Record set:
______________________________
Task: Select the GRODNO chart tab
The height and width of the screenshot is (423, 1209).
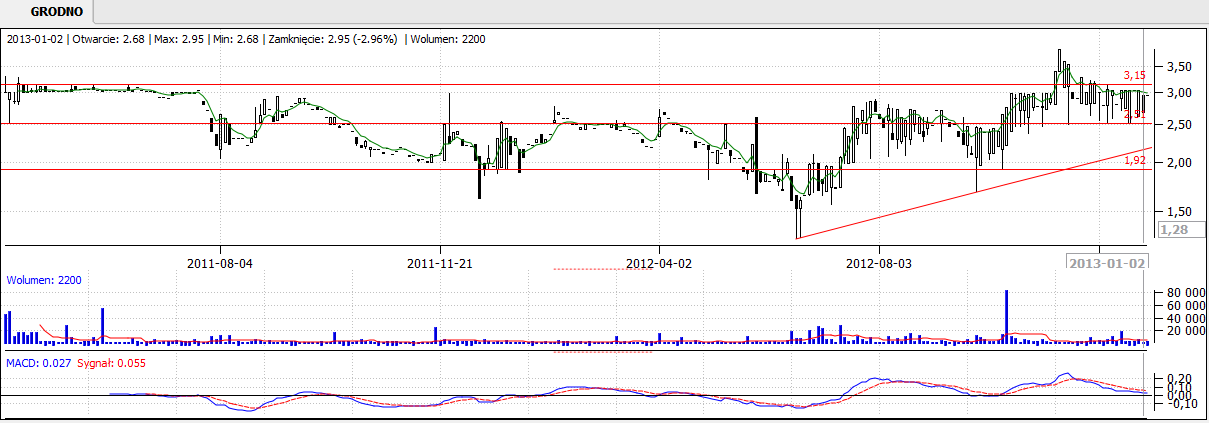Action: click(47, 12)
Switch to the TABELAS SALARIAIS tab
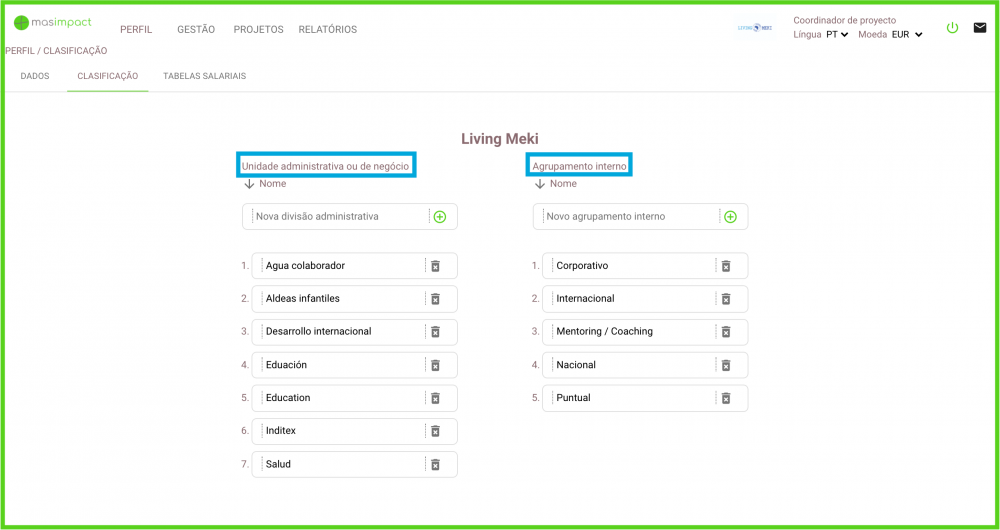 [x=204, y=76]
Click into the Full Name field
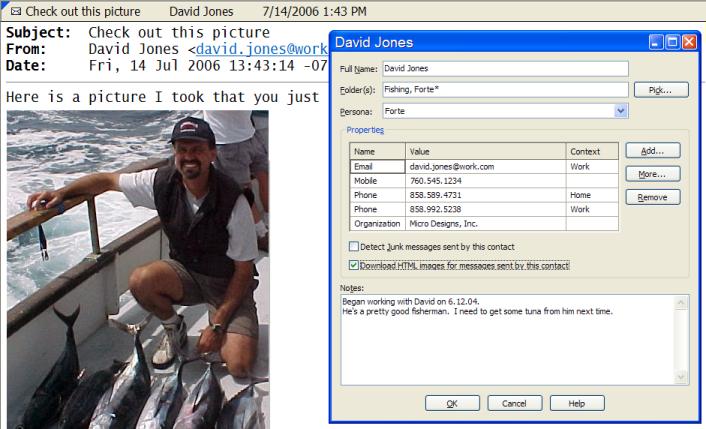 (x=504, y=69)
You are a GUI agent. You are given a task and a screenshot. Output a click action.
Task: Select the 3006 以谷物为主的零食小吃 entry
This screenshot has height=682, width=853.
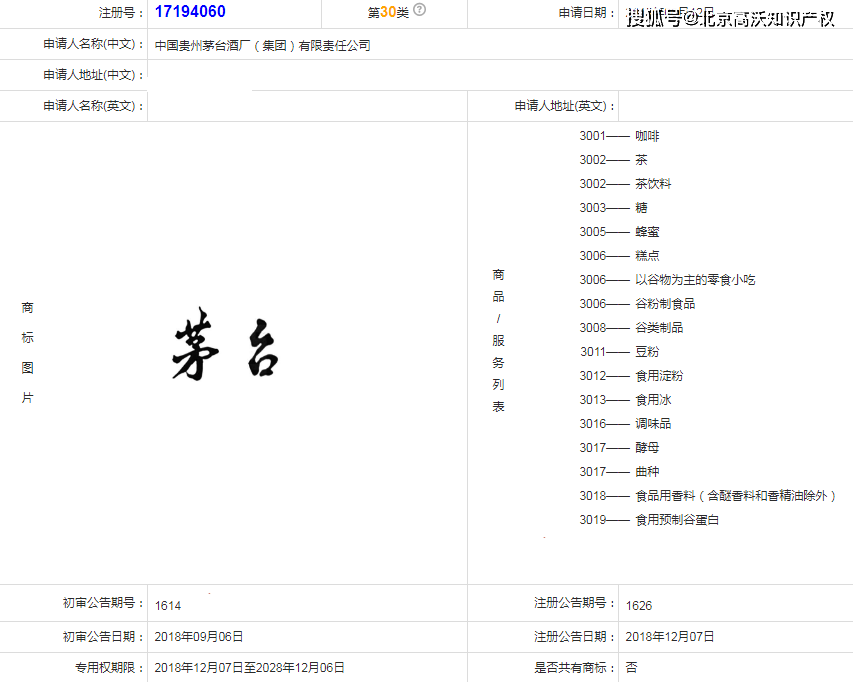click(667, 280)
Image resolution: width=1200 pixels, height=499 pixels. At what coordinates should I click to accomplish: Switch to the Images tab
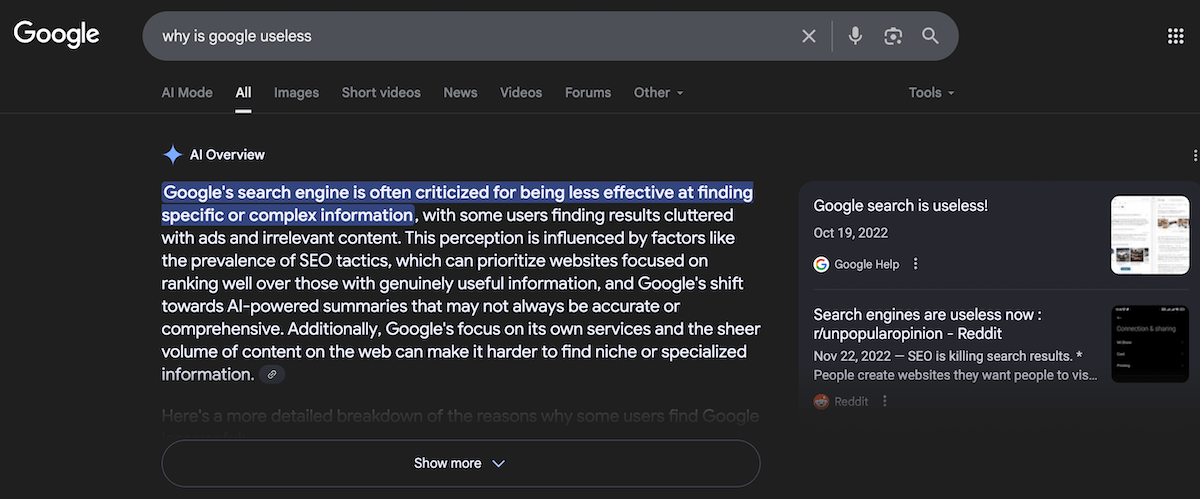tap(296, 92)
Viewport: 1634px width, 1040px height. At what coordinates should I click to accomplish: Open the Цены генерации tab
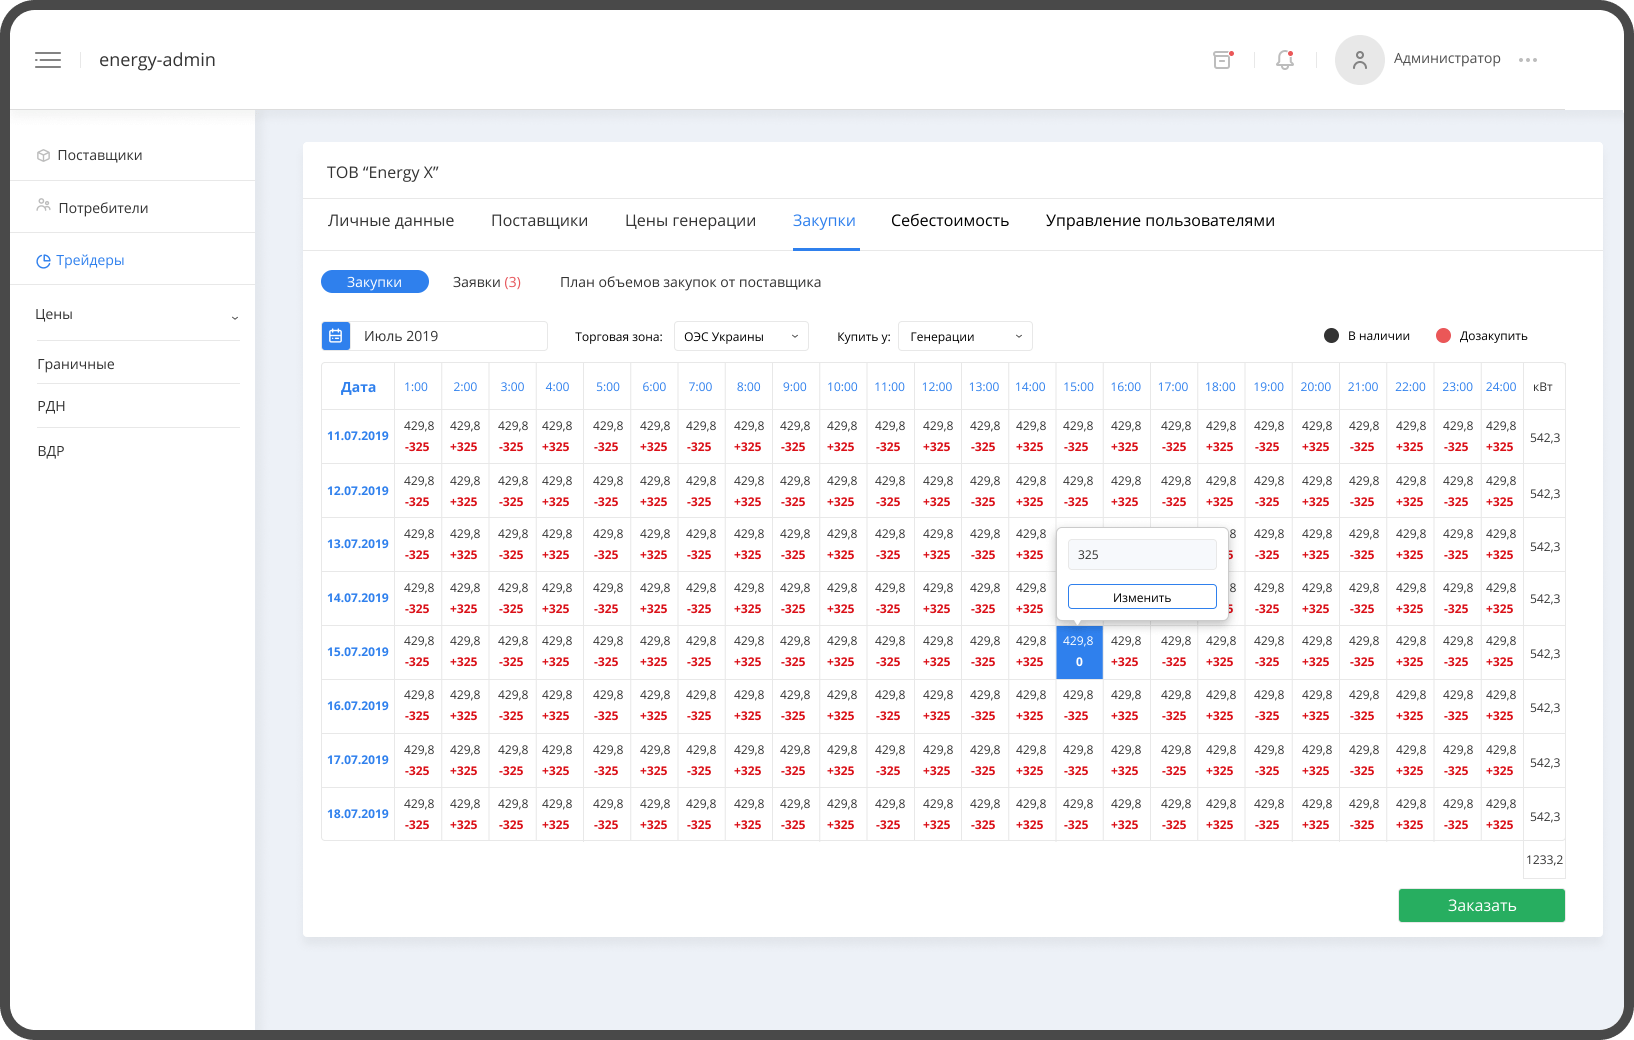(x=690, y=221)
______________________________
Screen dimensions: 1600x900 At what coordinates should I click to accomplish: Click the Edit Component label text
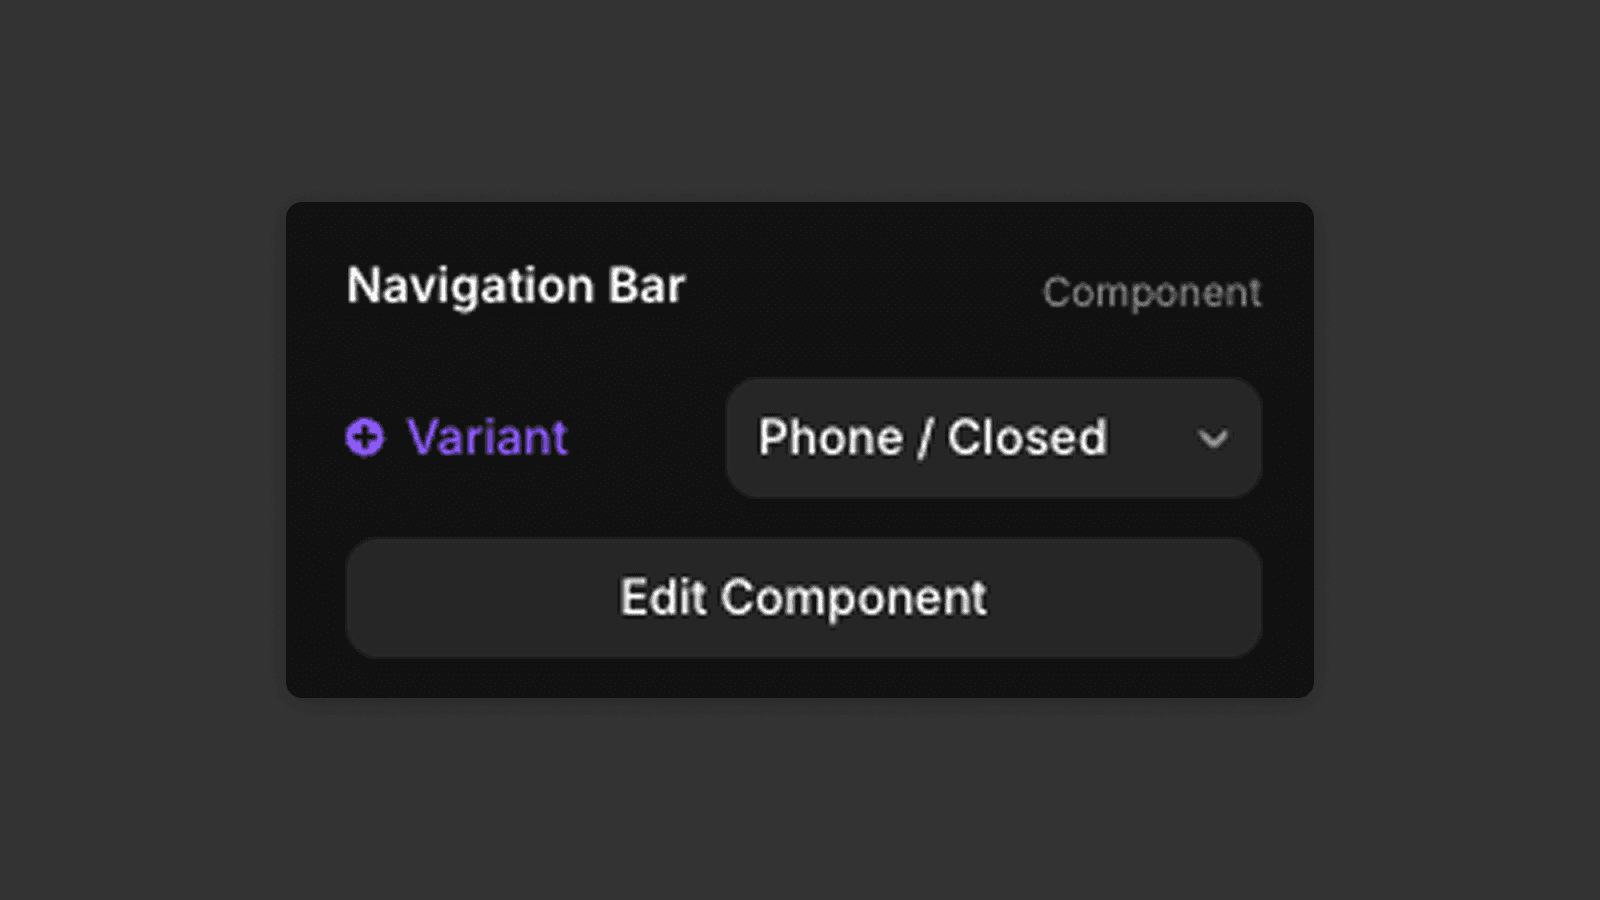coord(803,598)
______________________________
Your goal: State how many lines in the listing above contain the word "Select", giving only the number.

Worked solution: 2